Thai Shrimp and Tofu with Asparagus+

I did not find this spicy at all.  Would recommend more curry paste and/or sriracha sauce.  Flavors not very complex (to this old tongue) – consider other spices? A few nuts or using a nut oil might also help.  It is a yummy combo with mushrooms and asparagus.  Could also use fish chunks instead of shrimp.  Serving size is large – could serve 4 with this.

1/3  cup oyster sauce
1  tablespoon fish sauce
2  teaspoons sugar
1  teaspoon Thai red curry paste
1  tablespoon canola oil, divided
1  (14-ounce) package reduced-fat firm tofu, drained and cut into 1/2-inch cubes
1/2  pound frozen peeled and de-veined medium shrimp, thawed
2  cups thinly sliced shiitake mushrooms (about 4 ounces)
1  cup pre-chopped onion
1  tablespoon bottled minced fresh ginger
1  tablespoon bottled minced garlic
1  pound asparagus, trimmed and cut into 1/2-inch pieces (about 5 cups)

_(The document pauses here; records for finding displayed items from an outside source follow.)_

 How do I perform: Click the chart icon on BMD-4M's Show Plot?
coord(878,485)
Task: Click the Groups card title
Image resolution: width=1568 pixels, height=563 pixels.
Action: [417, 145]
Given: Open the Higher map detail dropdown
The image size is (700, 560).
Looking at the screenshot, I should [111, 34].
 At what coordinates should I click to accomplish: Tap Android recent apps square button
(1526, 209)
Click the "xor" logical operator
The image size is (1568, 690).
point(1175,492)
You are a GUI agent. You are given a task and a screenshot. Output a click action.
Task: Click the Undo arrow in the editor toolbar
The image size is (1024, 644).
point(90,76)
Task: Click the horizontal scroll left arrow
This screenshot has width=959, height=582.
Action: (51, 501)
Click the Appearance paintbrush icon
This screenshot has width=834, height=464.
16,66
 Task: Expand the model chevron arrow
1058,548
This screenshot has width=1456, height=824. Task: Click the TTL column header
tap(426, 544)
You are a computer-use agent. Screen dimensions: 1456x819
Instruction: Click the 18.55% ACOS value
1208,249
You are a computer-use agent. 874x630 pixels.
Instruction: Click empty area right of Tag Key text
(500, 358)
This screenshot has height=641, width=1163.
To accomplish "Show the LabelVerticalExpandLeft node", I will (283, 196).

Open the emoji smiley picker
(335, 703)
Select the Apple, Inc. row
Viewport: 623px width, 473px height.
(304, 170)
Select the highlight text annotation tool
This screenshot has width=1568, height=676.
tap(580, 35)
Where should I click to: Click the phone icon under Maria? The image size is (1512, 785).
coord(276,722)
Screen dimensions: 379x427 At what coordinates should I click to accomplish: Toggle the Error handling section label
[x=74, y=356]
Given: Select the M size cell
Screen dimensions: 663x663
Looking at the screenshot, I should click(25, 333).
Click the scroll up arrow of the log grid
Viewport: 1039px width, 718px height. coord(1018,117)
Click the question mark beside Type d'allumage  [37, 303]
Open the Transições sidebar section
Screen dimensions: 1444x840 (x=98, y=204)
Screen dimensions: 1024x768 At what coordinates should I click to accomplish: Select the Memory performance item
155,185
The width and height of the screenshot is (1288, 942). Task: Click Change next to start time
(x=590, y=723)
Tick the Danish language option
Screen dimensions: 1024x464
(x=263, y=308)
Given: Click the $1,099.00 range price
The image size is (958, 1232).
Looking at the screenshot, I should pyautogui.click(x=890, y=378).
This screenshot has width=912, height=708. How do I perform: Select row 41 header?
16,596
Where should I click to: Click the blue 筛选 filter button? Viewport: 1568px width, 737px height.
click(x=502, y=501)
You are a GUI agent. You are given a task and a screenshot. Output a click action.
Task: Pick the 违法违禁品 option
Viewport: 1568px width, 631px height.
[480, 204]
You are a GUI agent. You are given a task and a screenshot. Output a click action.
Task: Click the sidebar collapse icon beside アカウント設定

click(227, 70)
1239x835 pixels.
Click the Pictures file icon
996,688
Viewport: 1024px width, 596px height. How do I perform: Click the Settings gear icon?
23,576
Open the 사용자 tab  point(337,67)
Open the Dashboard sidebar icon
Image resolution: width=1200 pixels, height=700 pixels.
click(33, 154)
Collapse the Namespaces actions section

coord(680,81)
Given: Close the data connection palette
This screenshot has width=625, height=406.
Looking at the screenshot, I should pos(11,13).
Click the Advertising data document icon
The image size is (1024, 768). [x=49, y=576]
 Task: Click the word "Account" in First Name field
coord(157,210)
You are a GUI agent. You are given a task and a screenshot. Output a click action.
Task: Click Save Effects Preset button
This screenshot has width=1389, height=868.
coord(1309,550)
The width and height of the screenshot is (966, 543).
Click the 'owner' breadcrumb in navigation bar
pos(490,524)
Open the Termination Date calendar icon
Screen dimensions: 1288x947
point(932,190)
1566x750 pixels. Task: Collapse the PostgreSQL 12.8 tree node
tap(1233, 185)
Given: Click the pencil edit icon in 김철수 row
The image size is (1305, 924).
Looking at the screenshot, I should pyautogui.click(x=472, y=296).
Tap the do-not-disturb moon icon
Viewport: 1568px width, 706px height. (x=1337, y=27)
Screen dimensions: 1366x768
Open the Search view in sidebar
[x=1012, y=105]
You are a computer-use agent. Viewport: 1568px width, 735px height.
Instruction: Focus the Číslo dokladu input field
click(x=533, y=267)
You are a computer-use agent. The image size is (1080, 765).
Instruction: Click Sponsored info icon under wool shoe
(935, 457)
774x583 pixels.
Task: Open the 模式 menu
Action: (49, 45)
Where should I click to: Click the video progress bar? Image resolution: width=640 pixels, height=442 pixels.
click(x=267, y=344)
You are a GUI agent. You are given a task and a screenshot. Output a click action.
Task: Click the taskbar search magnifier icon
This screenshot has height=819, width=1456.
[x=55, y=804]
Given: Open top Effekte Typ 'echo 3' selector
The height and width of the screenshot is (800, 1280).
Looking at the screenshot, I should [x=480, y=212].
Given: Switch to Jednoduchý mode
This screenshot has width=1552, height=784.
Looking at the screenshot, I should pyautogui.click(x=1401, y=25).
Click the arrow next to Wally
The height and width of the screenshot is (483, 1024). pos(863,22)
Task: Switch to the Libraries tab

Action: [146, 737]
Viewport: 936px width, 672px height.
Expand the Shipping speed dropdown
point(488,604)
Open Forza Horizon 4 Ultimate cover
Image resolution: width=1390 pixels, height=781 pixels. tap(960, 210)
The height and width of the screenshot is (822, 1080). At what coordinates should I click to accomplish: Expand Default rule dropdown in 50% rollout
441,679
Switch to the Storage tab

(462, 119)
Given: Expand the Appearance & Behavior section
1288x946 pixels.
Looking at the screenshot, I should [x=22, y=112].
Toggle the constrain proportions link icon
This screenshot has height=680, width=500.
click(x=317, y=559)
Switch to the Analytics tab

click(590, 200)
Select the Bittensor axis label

Combine first 4 ingredients in a bowl.
Heat 1 teaspoon oil in a large nonstick skillet over medium-high heat; add tofu. Cook 3 minutes or until lightly browned; set aside. Heat 1 teaspoon oil in pan; add shrimp. Cook 2 minutes on each side or just until opaque; set aside. Heat remaining 1 teaspoon oil in pan; add mushrooms, onion, ginger, and garlic. Cook 2 minutes or until mushrooms are tender, stirring frequently. Add asparagus; cook 4 minutes or until crisp-tender. Add sauce, tofu, and shrimp back to pan; cook 1 minute or until heated.